Für die Gegner der Gentechnik ist mit dem Genmaisverbot die Schlacht um Genprodukte noch lange nicht beendet. Es gibt weitere Sorten, über die noch nicht entschieden ist.

Der Verbot der Genmaissorte MON 810 war für die Gentechnikgegner erst der Anfang. Bild: dpa

BERLIN taz "Ich bin begeistert über das Genmaisverbot", sagt Edeltraut Butz von dem Netzwerk Zivilcourage Landshut, "aber Monsanto möchte klagen, die geben keine Ruhe." Dass Agrarministerin Ilse Aigner (CSU) am Dienstag den Genmais MON 810 verboten hat, verschaffe der 47-jährigen Biobäuerin aus dem bayerischen Rottenburg eine Verschnaufpause. Dann müsse der Protest weitergehen, meint sie. "Bei den Konzernen liegen die fertigen Pflanzen in der Schublade", sagt Butz, "wir dürfen jetzt nicht nachlassen."

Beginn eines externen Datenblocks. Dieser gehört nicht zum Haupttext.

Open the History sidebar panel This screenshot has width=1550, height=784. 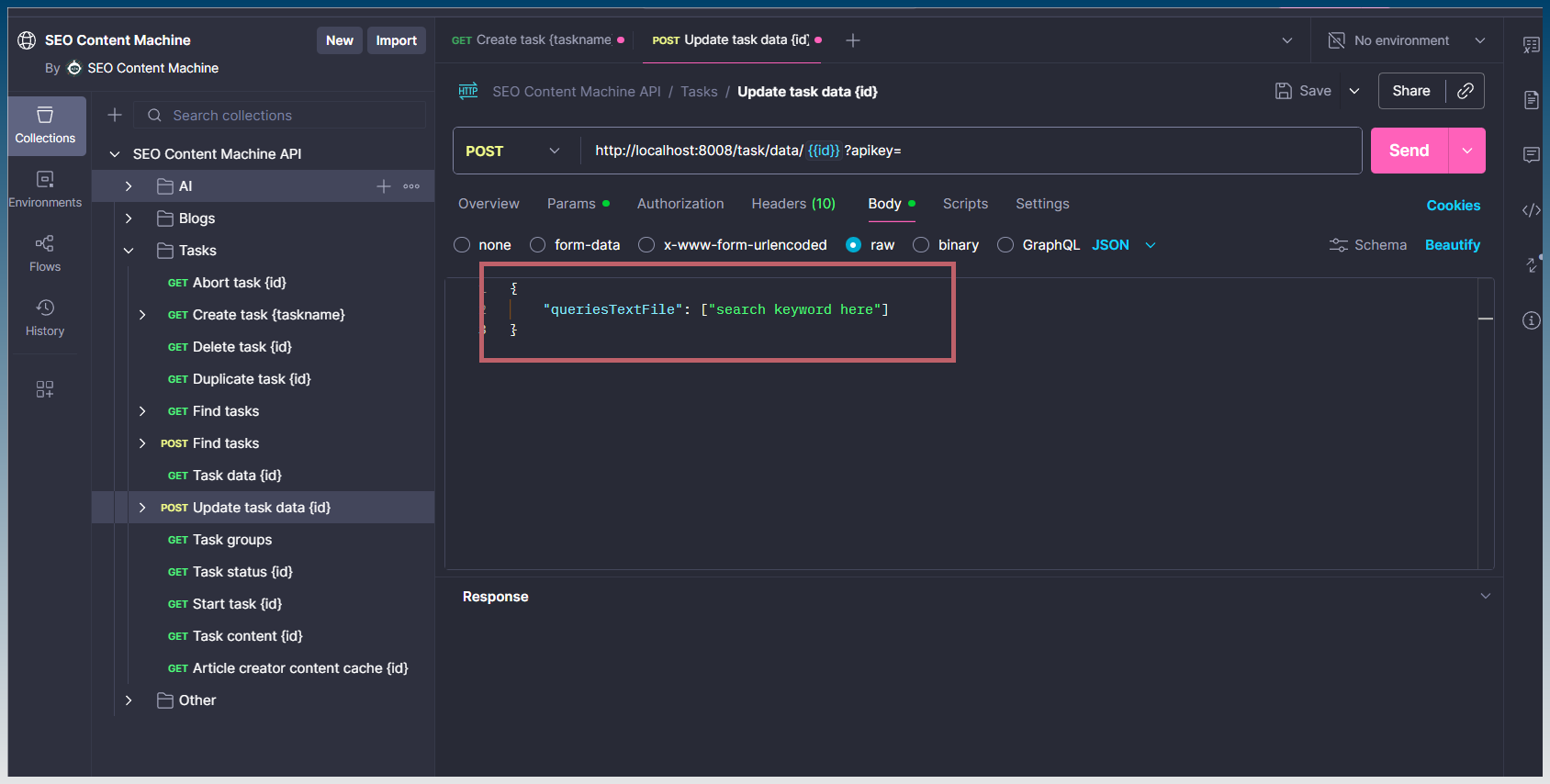tap(45, 318)
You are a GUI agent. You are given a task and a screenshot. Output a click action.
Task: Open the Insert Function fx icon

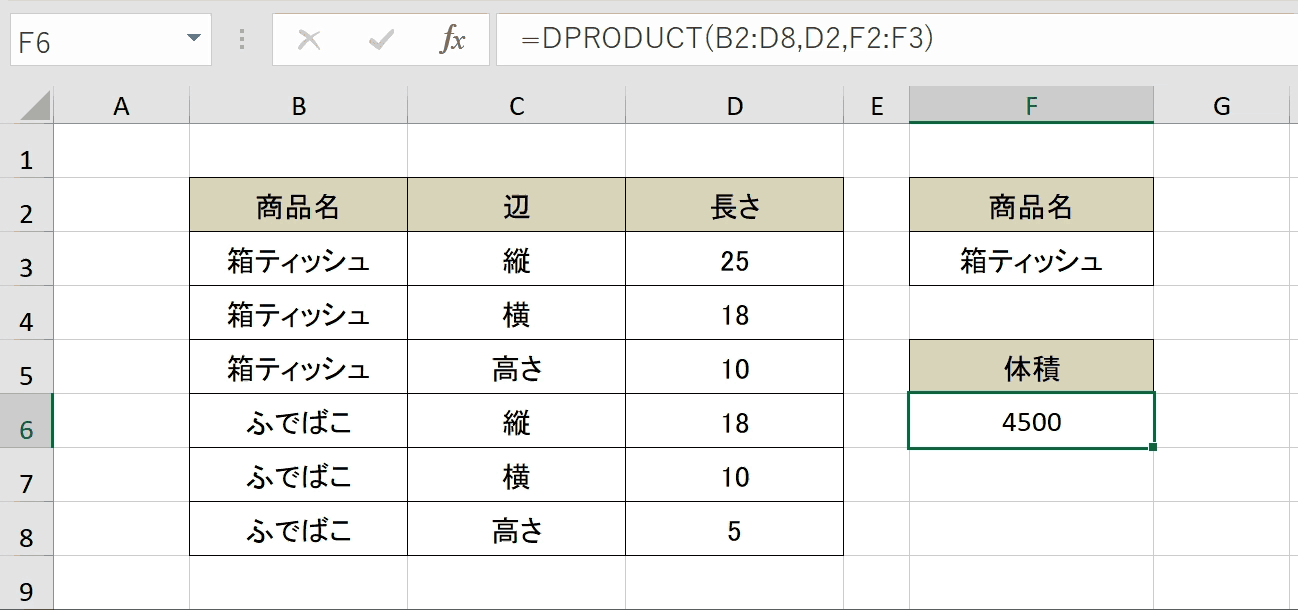coord(453,40)

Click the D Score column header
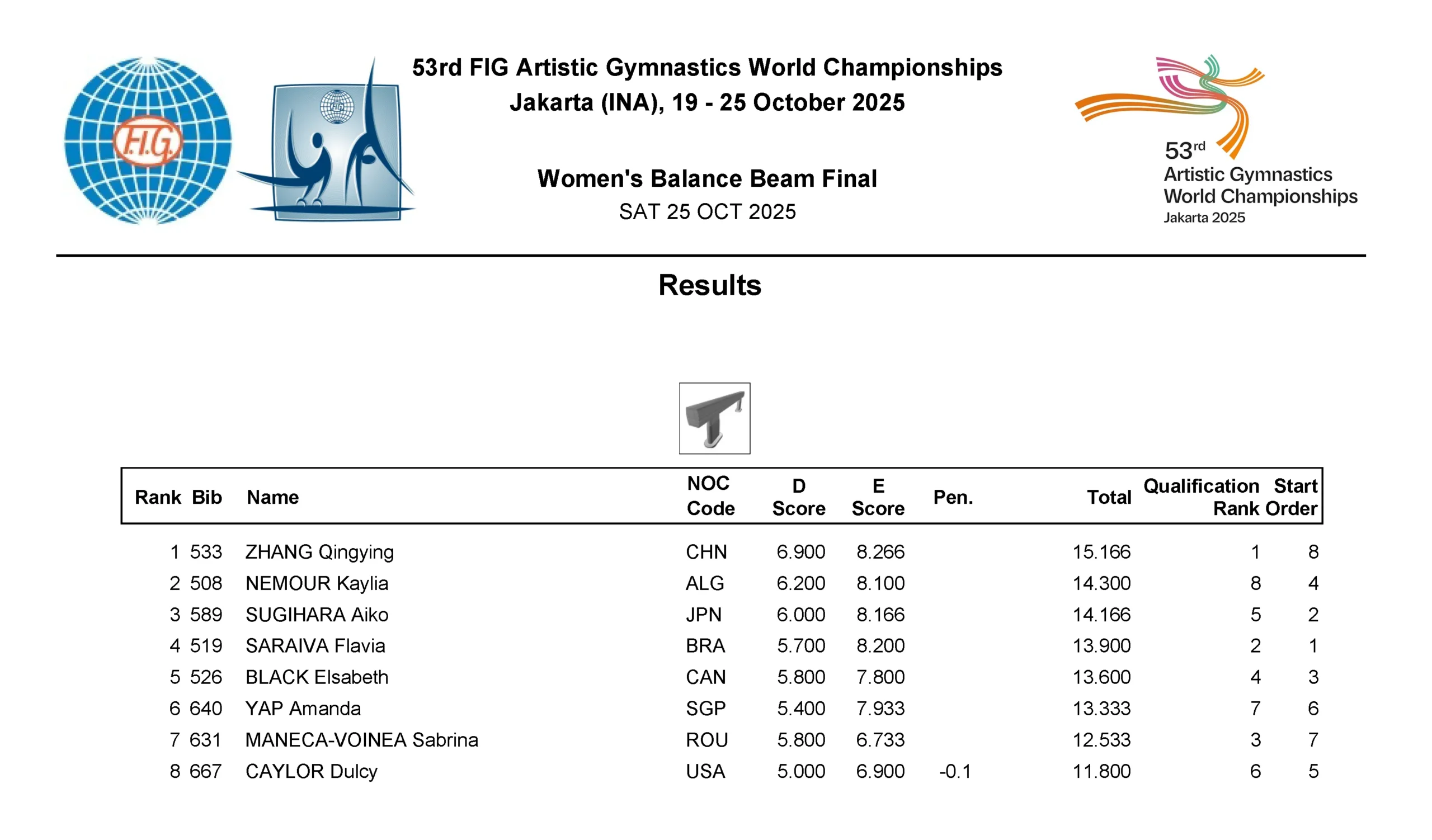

Netzwerke wie die Zivilcourage Landshut ziehen sich durch ganz Bayern und formieren Privatpersonen und Organisationen, die sonst nicht viel miteinander zu tun haben oder sich gar kritisch beäugen. "Bei uns macht der Bauernverband mit, der Bund für Umwelt und Naturschutz und die Bio-Anbauverbände", sagt Butz. Die Breite der Bewegung sei es, die auch die Politik zum Umdenken bewegt habe, sagt Felix Kolb von dem Bürger-Netzwerk Campact. "Untypische Allianzen, ein geschickter Zeitpunkt der Protestaktionen in Bayern vor den Landtagswahlen und die öffentliche Meinung" hätten zusammengewirkt. "Frau Aigner musste erkennen, dass nicht nur ein paar reisende Umweltaktivisten bei Veranstaltungen protestiert haben", sagt Kolb, "sondern Bürger aus ihrem Wahlkreis." Das habe die Schlagkraft der Bewegung ausgemacht.

Und die sieht sich durch das Genmaisverbot eher beflügelt als beruhigt. Der Imker Michael Grolm aus Thüringen etwa fährt am Donnerstag frohgemut nach Frankfurt (Oder). Das dortige Landgericht entscheidet darüber, ob er 360 Euro Strafe zahlen muss, weil er vor zwei Jahren im brandenburgischen Oderbruch ein Feld mit Genmais MON 810 zertrampelt hat. "Ich freu mich schon darauf, dem Gericht die Argumente von Frau Aigner um die Ohren zu hauen", sagt Grolm. Das Netzwerk Gendreck weg!, dem Grolm angehört, werde jetzt in Klausur gehen und die nächsten Aktionen planen.

Rund 50 Agrarstudenten, Landwirte und Gemüsegärtner aus dem hessischen Witzenhausen wurden gleich am Mittwochmorgen aktiv. "Dass MON 810 verboten ist, ist schön", sagt der Gemüsegärtner Daniel Brand, aber Deutschland ist noch längst nicht gentechnikfrei. Also haben sie einen Acker besetzt, auf dem die Firma KWS einen Freisetzungsversuch mit Genzuckerrüben starten wollte.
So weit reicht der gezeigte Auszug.